Entries supplied >>
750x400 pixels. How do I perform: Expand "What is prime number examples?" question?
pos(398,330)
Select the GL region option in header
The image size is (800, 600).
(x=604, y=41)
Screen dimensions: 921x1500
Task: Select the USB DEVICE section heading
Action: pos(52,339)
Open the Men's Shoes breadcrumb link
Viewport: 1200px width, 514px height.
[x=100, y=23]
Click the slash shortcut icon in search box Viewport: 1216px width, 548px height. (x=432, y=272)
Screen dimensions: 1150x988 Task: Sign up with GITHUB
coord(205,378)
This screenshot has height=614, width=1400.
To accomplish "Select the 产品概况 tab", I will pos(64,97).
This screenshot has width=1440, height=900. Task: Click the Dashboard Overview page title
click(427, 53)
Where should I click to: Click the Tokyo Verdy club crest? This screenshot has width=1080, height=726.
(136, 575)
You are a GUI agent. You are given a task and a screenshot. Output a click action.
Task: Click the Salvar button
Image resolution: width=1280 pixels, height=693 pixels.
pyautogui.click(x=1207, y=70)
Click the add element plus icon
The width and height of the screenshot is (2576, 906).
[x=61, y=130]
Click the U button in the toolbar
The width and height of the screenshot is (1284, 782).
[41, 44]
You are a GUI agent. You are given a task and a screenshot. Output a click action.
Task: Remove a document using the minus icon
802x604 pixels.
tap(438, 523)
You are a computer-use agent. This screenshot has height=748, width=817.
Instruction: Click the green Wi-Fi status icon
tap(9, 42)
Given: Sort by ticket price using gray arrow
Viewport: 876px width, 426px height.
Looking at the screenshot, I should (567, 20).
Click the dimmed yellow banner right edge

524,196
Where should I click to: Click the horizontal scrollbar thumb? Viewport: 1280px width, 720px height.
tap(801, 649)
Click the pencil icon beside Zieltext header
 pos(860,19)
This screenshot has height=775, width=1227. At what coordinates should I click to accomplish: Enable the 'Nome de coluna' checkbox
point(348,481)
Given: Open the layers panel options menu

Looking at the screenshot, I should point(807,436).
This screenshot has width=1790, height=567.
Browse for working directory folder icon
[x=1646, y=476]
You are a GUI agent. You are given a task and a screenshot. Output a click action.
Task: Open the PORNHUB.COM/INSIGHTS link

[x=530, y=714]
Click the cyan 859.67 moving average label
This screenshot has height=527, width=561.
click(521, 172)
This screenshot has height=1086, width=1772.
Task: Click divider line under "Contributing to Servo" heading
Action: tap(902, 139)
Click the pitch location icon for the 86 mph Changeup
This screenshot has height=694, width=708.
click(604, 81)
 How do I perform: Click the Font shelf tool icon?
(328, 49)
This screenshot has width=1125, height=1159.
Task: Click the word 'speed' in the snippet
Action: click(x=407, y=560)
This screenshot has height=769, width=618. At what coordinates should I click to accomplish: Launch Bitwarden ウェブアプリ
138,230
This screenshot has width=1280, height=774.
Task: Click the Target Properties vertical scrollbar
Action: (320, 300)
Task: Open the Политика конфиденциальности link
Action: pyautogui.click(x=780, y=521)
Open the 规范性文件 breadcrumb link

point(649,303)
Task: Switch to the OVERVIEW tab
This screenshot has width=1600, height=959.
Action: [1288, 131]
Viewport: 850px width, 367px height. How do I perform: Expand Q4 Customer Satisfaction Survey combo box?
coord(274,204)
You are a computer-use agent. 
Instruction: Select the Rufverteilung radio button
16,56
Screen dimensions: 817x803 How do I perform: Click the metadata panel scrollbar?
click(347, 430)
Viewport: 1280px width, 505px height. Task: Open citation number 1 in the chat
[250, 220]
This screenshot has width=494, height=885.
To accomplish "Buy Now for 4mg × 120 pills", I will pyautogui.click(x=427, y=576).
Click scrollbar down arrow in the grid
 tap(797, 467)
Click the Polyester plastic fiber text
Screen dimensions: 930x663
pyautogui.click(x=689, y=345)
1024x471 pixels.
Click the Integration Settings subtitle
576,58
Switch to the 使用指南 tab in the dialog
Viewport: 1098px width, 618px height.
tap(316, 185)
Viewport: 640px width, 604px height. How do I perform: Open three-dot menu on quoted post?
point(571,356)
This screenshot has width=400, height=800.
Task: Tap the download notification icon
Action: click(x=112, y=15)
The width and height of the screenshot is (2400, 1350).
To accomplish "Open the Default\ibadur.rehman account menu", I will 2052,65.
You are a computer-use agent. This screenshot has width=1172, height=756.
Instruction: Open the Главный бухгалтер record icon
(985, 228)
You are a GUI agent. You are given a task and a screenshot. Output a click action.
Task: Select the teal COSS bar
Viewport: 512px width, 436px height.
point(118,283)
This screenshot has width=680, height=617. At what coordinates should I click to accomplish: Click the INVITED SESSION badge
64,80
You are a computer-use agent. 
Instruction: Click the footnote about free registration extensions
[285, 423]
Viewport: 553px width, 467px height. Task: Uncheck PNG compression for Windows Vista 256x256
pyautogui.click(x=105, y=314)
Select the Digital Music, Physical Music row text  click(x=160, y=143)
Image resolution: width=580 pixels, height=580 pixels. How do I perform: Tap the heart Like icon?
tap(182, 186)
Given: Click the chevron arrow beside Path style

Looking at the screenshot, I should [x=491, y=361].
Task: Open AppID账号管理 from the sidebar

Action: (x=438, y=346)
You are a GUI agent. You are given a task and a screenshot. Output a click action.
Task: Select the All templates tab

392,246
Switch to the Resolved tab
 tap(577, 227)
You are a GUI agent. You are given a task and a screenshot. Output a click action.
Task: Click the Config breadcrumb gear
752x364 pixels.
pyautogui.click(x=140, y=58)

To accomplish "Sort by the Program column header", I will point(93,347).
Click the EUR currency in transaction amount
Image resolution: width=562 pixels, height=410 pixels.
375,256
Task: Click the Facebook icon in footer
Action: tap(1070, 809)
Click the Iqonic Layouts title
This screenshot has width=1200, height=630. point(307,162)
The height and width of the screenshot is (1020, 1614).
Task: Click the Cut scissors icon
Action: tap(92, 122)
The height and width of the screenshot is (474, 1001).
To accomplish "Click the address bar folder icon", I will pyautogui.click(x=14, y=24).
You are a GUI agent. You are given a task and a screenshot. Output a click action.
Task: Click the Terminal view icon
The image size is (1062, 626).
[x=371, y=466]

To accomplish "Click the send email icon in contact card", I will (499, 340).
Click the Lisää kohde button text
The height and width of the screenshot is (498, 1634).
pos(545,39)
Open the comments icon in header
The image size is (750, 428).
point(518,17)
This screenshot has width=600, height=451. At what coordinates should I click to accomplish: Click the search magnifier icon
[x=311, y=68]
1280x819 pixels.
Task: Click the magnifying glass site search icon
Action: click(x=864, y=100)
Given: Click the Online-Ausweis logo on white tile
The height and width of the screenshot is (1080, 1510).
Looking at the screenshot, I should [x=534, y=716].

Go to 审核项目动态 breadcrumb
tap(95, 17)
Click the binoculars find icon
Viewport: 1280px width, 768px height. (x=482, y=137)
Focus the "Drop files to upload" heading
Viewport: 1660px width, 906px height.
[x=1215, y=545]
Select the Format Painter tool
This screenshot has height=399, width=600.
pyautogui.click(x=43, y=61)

About this exercise >> The records above should be set down again word for word.

Exercise response >>
750x400 pixels. How do I perform: Expand "What is prime number examples?" question?
pos(398,330)
Select the GL region option in header
The image size is (800, 600).
(x=604, y=41)
Screen dimensions: 921x1500
Task: Select the USB DEVICE section heading
Action: pos(52,339)
Open the Men's Shoes breadcrumb link
Viewport: 1200px width, 514px height.
[x=100, y=23]
Click the slash shortcut icon in search box Viewport: 1216px width, 548px height. (x=432, y=272)
Screen dimensions: 1150x988 Task: Sign up with GITHUB
coord(205,378)
This screenshot has height=614, width=1400.
To accomplish "Select the 产品概况 tab", I will pos(64,97).
This screenshot has width=1440, height=900. Task: Click the Dashboard Overview page title
click(427, 53)
Where should I click to: Click the Tokyo Verdy club crest? This screenshot has width=1080, height=726.
(136, 575)
You are a GUI agent. You are given a task and a screenshot. Output a click action.
Task: Click the Salvar button
Image resolution: width=1280 pixels, height=693 pixels.
pyautogui.click(x=1207, y=70)
Click the add element plus icon
The width and height of the screenshot is (2576, 906).
[x=61, y=130]
Click the U button in the toolbar
The width and height of the screenshot is (1284, 782).
[41, 44]
You are a GUI agent. You are given a task and a screenshot. Output a click action.
Task: Remove a document using the minus icon
802x604 pixels.
tap(438, 523)
You are a computer-use agent. This screenshot has height=748, width=817.
Instruction: Click the green Wi-Fi status icon
tap(9, 42)
Given: Sort by ticket price using gray arrow
Viewport: 876px width, 426px height.
Looking at the screenshot, I should (567, 20).
Click the dimmed yellow banner right edge

524,196
Where should I click to: Click the horizontal scrollbar thumb? Viewport: 1280px width, 720px height.
tap(801, 649)
Click the pencil icon beside Zieltext header
 pos(860,19)
This screenshot has height=775, width=1227. At what coordinates should I click to accomplish: Enable the 'Nome de coluna' checkbox
point(348,481)
Given: Open the layers panel options menu

Looking at the screenshot, I should point(807,436).
This screenshot has width=1790, height=567.
Browse for working directory folder icon
[x=1646, y=476]
You are a GUI agent. You are given a task and a screenshot. Output a click action.
Task: Open the PORNHUB.COM/INSIGHTS link

[x=530, y=714]
Click the cyan 859.67 moving average label
This screenshot has height=527, width=561.
click(521, 172)
This screenshot has height=1086, width=1772.
Task: Click divider line under "Contributing to Servo" heading
Action: tap(902, 139)
Click the pitch location icon for the 86 mph Changeup
This screenshot has height=694, width=708.
click(604, 81)
 How do I perform: Click the Font shelf tool icon?
(328, 49)
This screenshot has width=1125, height=1159.
Task: Click the word 'speed' in the snippet
Action: click(x=407, y=560)
This screenshot has height=769, width=618. At what coordinates should I click to accomplish: Launch Bitwarden ウェブアプリ
138,230
This screenshot has width=1280, height=774.
Task: Click the Target Properties vertical scrollbar
Action: (320, 300)
Task: Open the Политика конфиденциальности link
Action: pyautogui.click(x=780, y=521)
Open the 规范性文件 breadcrumb link

point(649,303)
Task: Switch to the OVERVIEW tab
This screenshot has width=1600, height=959.
Action: [1288, 131]
Viewport: 850px width, 367px height. How do I perform: Expand Q4 Customer Satisfaction Survey combo box?
coord(274,204)
You are a computer-use agent. 
Instruction: Select the Rufverteilung radio button
16,56
Screen dimensions: 817x803 How do I perform: Click the metadata panel scrollbar?
click(347, 430)
Viewport: 1280px width, 505px height. Task: Open citation number 1 in the chat
[250, 220]
This screenshot has width=494, height=885.
To accomplish "Buy Now for 4mg × 120 pills", I will pyautogui.click(x=427, y=576).
Click scrollbar down arrow in the grid
 tap(797, 467)
Click the Polyester plastic fiber text
Screen dimensions: 930x663
pyautogui.click(x=689, y=345)
1024x471 pixels.
Click the Integration Settings subtitle
576,58
Switch to the 使用指南 tab in the dialog
Viewport: 1098px width, 618px height.
tap(316, 185)
Viewport: 640px width, 604px height. How do I perform: Open three-dot menu on quoted post?
point(571,356)
This screenshot has width=400, height=800.
Task: Tap the download notification icon
Action: click(x=112, y=15)
The width and height of the screenshot is (2400, 1350).
To accomplish "Open the Default\ibadur.rehman account menu", I will 2052,65.
You are a computer-use agent. This screenshot has width=1172, height=756.
Instruction: Open the Главный бухгалтер record icon
(985, 228)
You are a GUI agent. You are given a task and a screenshot. Output a click action.
Task: Select the teal COSS bar
Viewport: 512px width, 436px height.
point(118,283)
This screenshot has width=680, height=617. At what coordinates should I click to accomplish: Click the INVITED SESSION badge
64,80
You are a computer-use agent. 
Instruction: Click the footnote about free registration extensions
[285, 423]
Viewport: 553px width, 467px height. Task: Uncheck PNG compression for Windows Vista 256x256
pyautogui.click(x=105, y=314)
Select the Digital Music, Physical Music row text  click(x=160, y=143)
Image resolution: width=580 pixels, height=580 pixels. How do I perform: Tap the heart Like icon?
tap(182, 186)
Given: Click the chevron arrow beside Path style

Looking at the screenshot, I should [x=491, y=361].
Task: Open AppID账号管理 from the sidebar

Action: (x=438, y=346)
You are a GUI agent. You are given a task and a screenshot. Output a click action.
Task: Select the All templates tab

392,246
Switch to the Resolved tab
 tap(577, 227)
You are a GUI agent. You are given a task and a screenshot. Output a click action.
Task: Click the Config breadcrumb gear
752x364 pixels.
pyautogui.click(x=140, y=58)

To accomplish "Sort by the Program column header", I will point(93,347).
Click the EUR currency in transaction amount
Image resolution: width=562 pixels, height=410 pixels.
375,256
Task: Click the Facebook icon in footer
Action: tap(1070, 809)
Click the Iqonic Layouts title
This screenshot has width=1200, height=630. point(307,162)
The height and width of the screenshot is (1020, 1614).
Task: Click the Cut scissors icon
Action: tap(92, 122)
The height and width of the screenshot is (474, 1001).
To accomplish "Click the address bar folder icon", I will pyautogui.click(x=14, y=24).
You are a GUI agent. You are given a task and a screenshot. Output a click action.
Task: Click the Terminal view icon
The image size is (1062, 626).
[x=371, y=466]

To accomplish "Click the send email icon in contact card", I will (499, 340).
Click the Lisää kohde button text
The height and width of the screenshot is (498, 1634).
pos(545,39)
Open the comments icon in header
The image size is (750, 428).
point(518,17)
This screenshot has width=600, height=451. At what coordinates should I click to accomplish: Click the search magnifier icon
[x=311, y=68]
1280x819 pixels.
Task: Click the magnifying glass site search icon
Action: click(x=864, y=100)
Given: Click the Online-Ausweis logo on white tile
The height and width of the screenshot is (1080, 1510).
Looking at the screenshot, I should [x=534, y=716].

Go to 审核项目动态 breadcrumb
tap(95, 17)
Click the binoculars find icon
Viewport: 1280px width, 768px height. (x=482, y=137)
Focus the "Drop files to upload" heading
Viewport: 1660px width, 906px height.
[x=1215, y=545]
Select the Format Painter tool
This screenshot has height=399, width=600.
pyautogui.click(x=43, y=61)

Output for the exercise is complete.